THE DATA

>>>

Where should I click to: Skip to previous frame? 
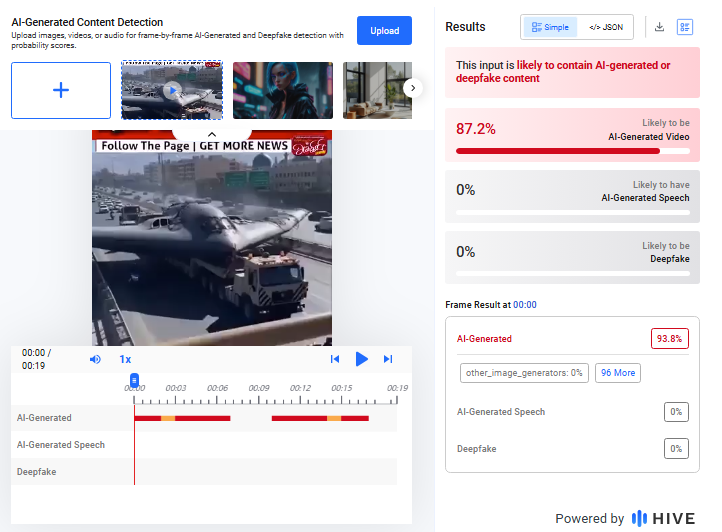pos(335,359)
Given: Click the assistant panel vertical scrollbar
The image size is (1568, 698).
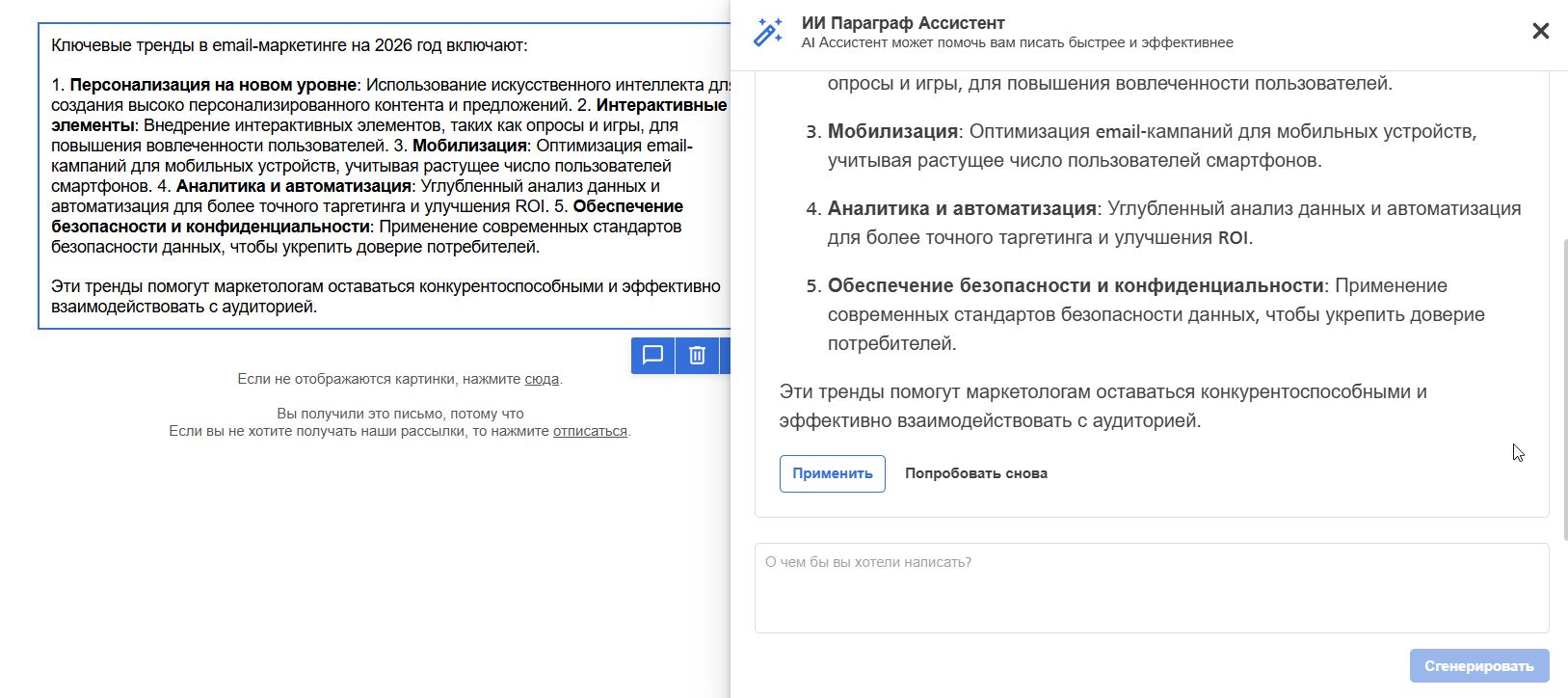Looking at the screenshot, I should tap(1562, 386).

<<<
>>>

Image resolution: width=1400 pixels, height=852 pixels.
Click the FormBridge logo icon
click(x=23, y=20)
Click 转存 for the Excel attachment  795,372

<<<

HOW TO COMPLETE THIS TASK
In the listing above, find the line containing "Click the FormBridge logo icon" and the line containing "Click 转存 for". Output them and every line between, exactly, and nothing else.

EXERCISE ANSWER
Click the FormBridge logo icon
click(x=23, y=20)
Click 转存 for the Excel attachment  795,372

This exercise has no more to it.